Ethan Zuckerman is a researcher at Berkman Center for Internet and Society at Harvard University.  In 2010, Mr. Zuckerman gave a presentation at TEDGLOBAL2010 on the subject of “Global Voices“, which is “an international community of bloggers who report on blogs and citizen media from around the world” he co-founded.  In this talk, Mr. Zuckerman makes reference to a term he calls “segregated conversations.”  The reference describes that while the online communities, like tweeter, do have many people from across the globe, the conversations held in these online communities are in fact segregated, because we are choosing who we interact with.  Mr. Zuckerman identifies a problem with social media, more specifically with social searching, stating … “flocking with a lot of people who are similar to you [makes] it’s hard to get information from the other flocks.”  Navigating between the flocks requires what Mr. Zuckerman describes as a “bridge figure”, or someone who can facilitate communication between flocks.

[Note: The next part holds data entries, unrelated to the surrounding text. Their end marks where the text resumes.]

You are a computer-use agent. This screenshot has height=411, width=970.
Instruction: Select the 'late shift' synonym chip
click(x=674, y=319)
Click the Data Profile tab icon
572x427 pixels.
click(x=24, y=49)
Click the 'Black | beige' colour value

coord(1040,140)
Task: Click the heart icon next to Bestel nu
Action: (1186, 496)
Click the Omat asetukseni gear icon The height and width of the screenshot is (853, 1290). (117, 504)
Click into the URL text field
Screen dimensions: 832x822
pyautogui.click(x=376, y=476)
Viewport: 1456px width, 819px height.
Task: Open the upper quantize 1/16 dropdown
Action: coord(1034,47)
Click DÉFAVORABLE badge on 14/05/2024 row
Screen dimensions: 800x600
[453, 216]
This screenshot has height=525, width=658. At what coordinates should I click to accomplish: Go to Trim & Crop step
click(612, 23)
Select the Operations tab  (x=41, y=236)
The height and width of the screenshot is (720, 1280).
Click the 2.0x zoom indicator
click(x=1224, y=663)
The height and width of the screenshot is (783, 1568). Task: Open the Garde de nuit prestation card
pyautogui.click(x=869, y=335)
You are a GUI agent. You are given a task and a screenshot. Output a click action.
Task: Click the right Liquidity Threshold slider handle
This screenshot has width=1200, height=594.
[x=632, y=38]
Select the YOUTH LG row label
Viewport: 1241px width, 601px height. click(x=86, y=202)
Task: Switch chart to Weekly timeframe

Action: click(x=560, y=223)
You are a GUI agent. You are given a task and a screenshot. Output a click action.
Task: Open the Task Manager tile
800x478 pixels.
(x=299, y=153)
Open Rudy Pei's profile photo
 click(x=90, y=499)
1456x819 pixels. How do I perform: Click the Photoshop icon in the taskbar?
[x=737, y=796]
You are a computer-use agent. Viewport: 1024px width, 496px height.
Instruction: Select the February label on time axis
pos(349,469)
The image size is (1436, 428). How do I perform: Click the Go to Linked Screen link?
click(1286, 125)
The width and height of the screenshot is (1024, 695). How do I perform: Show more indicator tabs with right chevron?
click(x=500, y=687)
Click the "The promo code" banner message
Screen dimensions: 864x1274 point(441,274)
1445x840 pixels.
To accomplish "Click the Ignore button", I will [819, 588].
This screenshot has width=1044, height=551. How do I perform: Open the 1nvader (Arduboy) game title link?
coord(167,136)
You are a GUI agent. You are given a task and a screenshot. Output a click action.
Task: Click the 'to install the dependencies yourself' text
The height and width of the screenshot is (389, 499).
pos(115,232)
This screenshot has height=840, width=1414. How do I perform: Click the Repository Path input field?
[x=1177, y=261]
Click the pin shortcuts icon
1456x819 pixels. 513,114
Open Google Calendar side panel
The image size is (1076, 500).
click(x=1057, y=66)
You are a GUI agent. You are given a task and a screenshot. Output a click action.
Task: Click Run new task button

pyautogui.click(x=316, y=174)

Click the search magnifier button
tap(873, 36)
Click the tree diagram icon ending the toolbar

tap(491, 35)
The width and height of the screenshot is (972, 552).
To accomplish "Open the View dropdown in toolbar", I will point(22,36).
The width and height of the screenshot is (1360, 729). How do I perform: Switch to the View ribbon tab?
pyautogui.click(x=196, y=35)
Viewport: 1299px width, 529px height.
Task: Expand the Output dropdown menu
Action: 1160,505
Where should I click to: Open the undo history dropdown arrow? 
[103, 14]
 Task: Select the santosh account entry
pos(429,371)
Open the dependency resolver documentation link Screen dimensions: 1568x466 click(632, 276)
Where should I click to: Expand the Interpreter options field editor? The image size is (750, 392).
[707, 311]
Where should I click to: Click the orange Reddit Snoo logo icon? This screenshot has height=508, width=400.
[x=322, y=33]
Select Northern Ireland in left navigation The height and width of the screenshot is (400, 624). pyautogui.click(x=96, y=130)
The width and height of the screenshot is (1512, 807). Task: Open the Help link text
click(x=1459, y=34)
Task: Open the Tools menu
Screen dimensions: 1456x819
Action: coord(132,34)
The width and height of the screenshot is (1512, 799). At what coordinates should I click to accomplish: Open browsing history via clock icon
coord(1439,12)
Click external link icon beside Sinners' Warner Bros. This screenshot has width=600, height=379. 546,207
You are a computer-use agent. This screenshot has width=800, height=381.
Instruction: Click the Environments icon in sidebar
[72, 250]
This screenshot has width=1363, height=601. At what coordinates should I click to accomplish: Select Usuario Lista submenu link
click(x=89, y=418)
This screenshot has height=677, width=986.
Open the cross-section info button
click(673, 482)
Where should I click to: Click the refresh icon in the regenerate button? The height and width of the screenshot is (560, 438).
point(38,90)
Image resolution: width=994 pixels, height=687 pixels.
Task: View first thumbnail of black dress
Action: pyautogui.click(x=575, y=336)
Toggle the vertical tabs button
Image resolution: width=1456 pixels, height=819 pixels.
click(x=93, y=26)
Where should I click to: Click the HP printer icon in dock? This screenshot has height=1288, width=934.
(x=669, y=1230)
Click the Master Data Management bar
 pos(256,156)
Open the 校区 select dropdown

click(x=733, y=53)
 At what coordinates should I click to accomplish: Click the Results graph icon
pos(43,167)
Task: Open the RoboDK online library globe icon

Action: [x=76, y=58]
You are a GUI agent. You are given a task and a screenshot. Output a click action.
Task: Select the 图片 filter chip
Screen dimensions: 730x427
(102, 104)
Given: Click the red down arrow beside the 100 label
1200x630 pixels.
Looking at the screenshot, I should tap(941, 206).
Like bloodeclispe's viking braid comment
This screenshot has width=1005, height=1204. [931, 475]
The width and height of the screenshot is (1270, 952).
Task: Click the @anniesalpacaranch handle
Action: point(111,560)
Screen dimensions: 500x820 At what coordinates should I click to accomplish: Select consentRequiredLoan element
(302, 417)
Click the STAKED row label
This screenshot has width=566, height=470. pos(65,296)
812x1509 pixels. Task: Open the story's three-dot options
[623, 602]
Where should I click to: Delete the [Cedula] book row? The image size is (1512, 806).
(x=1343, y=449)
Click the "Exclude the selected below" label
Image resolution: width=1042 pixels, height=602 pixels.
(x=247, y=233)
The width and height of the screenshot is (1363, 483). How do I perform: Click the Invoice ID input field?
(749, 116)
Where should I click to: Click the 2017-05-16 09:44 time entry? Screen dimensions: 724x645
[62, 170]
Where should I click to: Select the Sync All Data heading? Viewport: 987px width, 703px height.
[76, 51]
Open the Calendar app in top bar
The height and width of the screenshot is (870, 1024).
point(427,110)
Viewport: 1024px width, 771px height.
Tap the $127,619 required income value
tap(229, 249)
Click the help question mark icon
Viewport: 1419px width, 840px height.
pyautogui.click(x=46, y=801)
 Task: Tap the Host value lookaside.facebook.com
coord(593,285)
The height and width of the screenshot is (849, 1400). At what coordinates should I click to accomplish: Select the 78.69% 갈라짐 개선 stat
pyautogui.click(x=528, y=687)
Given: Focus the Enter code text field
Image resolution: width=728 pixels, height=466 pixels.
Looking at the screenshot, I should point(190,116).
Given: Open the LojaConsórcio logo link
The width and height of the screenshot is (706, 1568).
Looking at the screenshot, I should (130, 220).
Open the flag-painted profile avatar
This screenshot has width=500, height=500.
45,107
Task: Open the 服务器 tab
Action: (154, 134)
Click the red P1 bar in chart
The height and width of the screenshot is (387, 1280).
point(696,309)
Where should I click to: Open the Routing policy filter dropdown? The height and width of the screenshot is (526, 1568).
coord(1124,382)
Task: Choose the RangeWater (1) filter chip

Chris Brogan echos this sentiment by referencing the concept of Dunbar’s Number.  This “theoretical cognitive limit to the number of people with whom one can maintain stable social relationships” was developed by British anthropologist Robin Dunbar.  The common value attributed to Dunbar’s Number is 150, and the point that Chirs Borgan makes, is that rather than sustaining 150 stable social relationships with individuals similar to ourselves, we should sustain 150 stable social relationships with differing individuals that give us a glimpse or conduit into “a bunch of different threads”.

Both Mr. Zuckerman and Mr. Brogan are challenging us to be multi-dimensional.  Not only in our online communications, but also in those we interact with online.  We can be “bridge figures” as well as we can connect to other “bridge figures”.  Being multi-dimensional adds value to our online presence.  It provides a fuller picture of who we are, who we interact with, and what is it that motivates us.  Leveraging our passions, explaining our perspectives, referencing our heritage can come together to provide others with a deeper understanding what cultivates, nourishes, and drives us as individuals.  It’s a challenge that I’m slowly coming to accept and be convicted about.  I hope you too will share the journey.